L’idée de progrès fait-elle alors « déjà » consensus ?
En réalité, les critiques existent dès l’origine, dès que le mot lui-même apparaît, au XVIe siècle si l’on se réfère aux dictionnaires historiques de la langue française. Toute l’ambivalence de la notion est perceptible sous la plume d’un Rabelais (notamment dans le Tiers-Livre) ou d’un Montaigne (Essais) qui sont très critiques de l’avènement de la modernité, marquée aussi par l’essor de la colonisation, l’intolérance religieuse ou encore la guerre civile. On connaît bien l’adage de Rabelais passé à la postérité : « science sans conscience n’est que ruine de l’âme ».
Des auteurs jouent le rôle de véritables lanceurs d’alerte.

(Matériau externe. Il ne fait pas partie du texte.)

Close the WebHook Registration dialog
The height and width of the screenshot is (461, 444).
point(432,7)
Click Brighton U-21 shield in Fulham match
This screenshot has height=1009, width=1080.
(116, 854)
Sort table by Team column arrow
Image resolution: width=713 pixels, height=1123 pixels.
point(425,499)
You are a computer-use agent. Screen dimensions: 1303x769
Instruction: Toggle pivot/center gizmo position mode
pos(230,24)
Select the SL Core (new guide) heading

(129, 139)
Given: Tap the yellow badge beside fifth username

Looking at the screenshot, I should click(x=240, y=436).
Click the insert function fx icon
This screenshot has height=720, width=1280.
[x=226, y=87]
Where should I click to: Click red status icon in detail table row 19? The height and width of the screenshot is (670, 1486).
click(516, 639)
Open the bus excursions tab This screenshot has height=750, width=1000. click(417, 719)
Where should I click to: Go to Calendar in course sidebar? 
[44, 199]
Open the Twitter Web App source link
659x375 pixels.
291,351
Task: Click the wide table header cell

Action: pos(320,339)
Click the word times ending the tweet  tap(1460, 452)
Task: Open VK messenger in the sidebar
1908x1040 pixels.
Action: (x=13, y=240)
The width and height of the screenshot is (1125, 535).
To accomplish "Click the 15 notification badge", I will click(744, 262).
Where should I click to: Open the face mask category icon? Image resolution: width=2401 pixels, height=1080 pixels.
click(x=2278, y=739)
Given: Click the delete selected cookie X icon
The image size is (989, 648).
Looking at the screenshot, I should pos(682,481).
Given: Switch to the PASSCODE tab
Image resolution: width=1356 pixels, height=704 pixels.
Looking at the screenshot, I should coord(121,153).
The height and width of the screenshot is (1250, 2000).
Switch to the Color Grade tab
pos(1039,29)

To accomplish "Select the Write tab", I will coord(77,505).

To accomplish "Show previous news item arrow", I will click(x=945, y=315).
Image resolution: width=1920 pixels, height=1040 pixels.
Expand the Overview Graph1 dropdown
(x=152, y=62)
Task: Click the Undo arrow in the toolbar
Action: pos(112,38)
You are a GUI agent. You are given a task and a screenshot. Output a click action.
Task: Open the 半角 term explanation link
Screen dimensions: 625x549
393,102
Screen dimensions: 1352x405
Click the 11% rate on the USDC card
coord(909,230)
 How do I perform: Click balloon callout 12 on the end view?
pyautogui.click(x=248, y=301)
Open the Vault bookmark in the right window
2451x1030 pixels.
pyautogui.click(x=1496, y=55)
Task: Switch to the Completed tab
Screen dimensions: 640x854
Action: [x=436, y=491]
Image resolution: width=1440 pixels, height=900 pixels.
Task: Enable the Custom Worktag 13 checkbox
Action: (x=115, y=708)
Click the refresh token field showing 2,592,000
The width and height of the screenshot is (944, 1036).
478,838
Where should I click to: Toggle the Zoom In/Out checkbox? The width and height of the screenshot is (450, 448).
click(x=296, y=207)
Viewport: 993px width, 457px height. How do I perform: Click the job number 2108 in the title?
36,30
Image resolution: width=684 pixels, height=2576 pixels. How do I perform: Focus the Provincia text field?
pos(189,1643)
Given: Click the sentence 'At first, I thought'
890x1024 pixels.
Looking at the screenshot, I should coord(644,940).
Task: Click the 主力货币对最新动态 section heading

Je pense notamment à Jonathan Swift et à ses Voyages de Gulliver, où abondent les machines absurdes qui ne font que désorienter son personnage. Jean-Jacques Rousseau, tout en défendant la perfectibilité de l’homme, porte une condamnation morale sur le progrès technique parce qu’il ne profite pas à tous. Beaucoup d’auteurs adoptent par moments des postures sceptiques.
Il est vraiment important d’historiciser et de pluraliser les Lumières, plutôt que d’en faire leur procès dans leur globalité, en les rendant responsables de la crise climatique actuelle – un discours qui n’est, au fond, pas très éloigné du débat des années 1950-60 faisant de l’hyperrationnalité nazie l’héritière des idées du XVIIIe siècle. Le progrès a toujours provoqué des polarisations. A la fin du XVIIe siècle, elles se sont cristallisées dans la querelle des Anciens et des Modernes ; les Lumières en portent l’héritage.
Cette foi dans le progrès et son corollaire, l’innovation, marquent une véritable rupture par rapport à la vision qui avait marqué le Moyen Âge…
L’innovation a longtemps été jugée condamnable sur le plan moral : elle était contraire au respect des autorités et à la conception d’un temps cyclique, marqué par l’éternel retour, qui était celle non seulement du catholicisme, mais aussi du protestantisme et du judaïsme, trois religions par essence messianiques et créationnistes.
Un basculement s’opère vers un temps désormais perçu comme linéaire et marqué par l’idée d’un progrès de l’humanité. On s’intéresse aux différentes civilisations – le mot lui-même date du XVIIIe siècle –, non pas simplement pour les rattacher à des aires géographiques, mais pour les ordonner en fonction de leur degré plus ou moins avancé de civilisation. Dans cette optique, l’histoire n’est pas simplement l’étude des sociétés du passé : elle obéit à une véritable philosophie de l’histoire.
Dans le domaine des sciences, c’est le régime de la découverte et de l’expérimentation qui s’impose depuis le XVIIe siècle et les figures majeures que sont Descartes, Bacon ou Newton. On ne se contente plus de décrire le monde, de faire l’inventaire de la nature, de suivre les classifications aristotéliciennes. Émerge désormais l’idée que les sciences sont utiles et ont une capacité à transformer le monde : en découle l’idée d’une exploitation des ressources naturelles et de l’anthropisation du monde – une « seconde nature » pour reprendre les termes de Francis Bacon.